Supposedly, we have advanced from those cultures. And in many ways, we have. We now neglect meals so that we might work longer hours so that we might acquire the BMW/X-Box extravaganza/5000 sq. foot home/college funds/retirement nest eggs. We still work like loons for what we desire. It is simply that our desires have changed.

Yet, there is something that got missed along the way. The joy of sharing a meal together has become tarnished, if not outright lost, in much of today's culture.

A priest whom I deeply respect sermonizes at least once a month on the importance of families having a meal together at least once a day, no matter how hectic the schedules are.

Many families nowadays say that this is impossible. We are lucku enough in the hoody household to share dinners together once a day.

Yet, even these meals can chafe after awhile. Questions harass the father (HOW will I get the money to feed all these mouths adequately) and the mother (WHAT am I going to cook TODAY???). Don't get me wrong. The meals and fellowship are fine; but those lingering questions can dampen some of the wonder of the fellowship.

Then, with the holidays, comes the company. In this case, my in-laws AND my wife's eldest brother, wife, and three younger children (all girls aged 15-24). My brother-in-law is the CEO of a very healthy, mid-sized company from the east coast. He lives very comfortably; nice new house in a tony, upper-class town in Connecticut. Not way up there, but definitely out of my league in the socioeconomic food chain.

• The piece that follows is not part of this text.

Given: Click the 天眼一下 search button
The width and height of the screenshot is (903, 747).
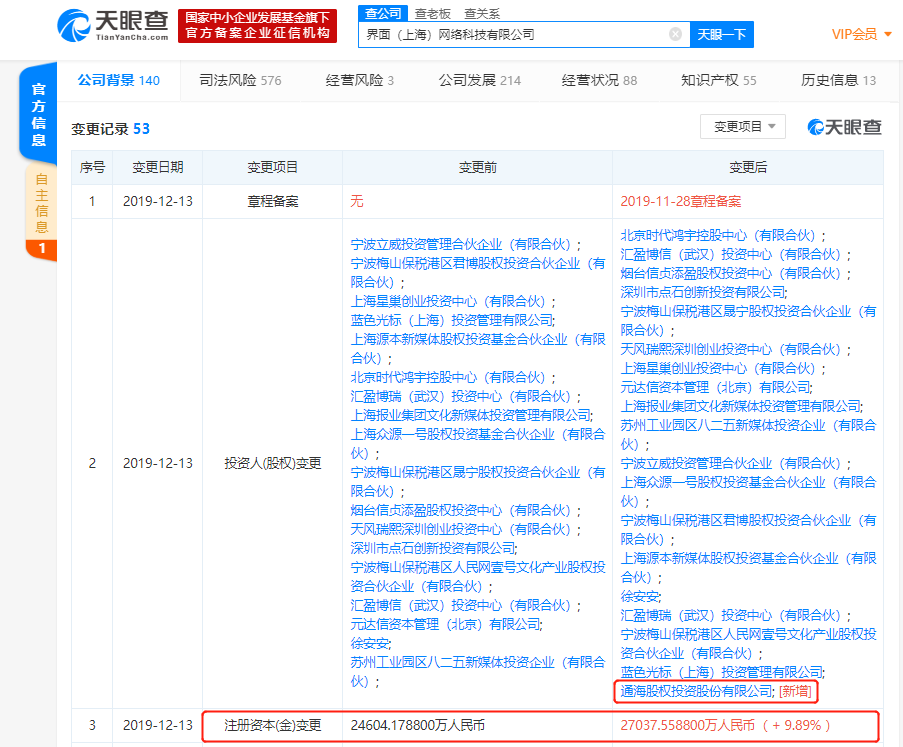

So. The first day, my lovely wife cooks up an outstanding meal of chicken parmesan. We spend much time making sure the plates are all just so, that the food is just right (not too hot, not too cold). . .and then we find we don't have enough ROOM to seat everyone. . .so the younger boys get exiled to the kitchen. . .where they clamor for assistance througout the meal. . .keeping mostly my wife on the run.

Was it a good meal? Sure. But I couldn't help but run the occasional bill through my head (MAN it costs a lot to feed 15 people). Do I sound begrudging? Please, forgive me. These are not thoughts that I either welcome or encourage. We are simply on a modest budget, and we need to be careful. I'd do it all over again the same way given a second chance.

And my wife was never really able to RELAX and share time with her family. She was being Martha, responding to the needs of the family.

So, we collectively decided (everyone. My wife, me, the in-laws) that we would do it differently the second night. My brother-in-law at first suggested -on HIS tab- that we go to a rather upscale restaurant. My wife and I thanked him graciously but demurred, as we have two kids under 7 who would not only dislike the atmosphere, but probably hate the food as well.

We then suggested a somewhat more modest Italian place, despite the fact that my in-laws area somewhat snobbish concerning Italian food. But, that is where we went.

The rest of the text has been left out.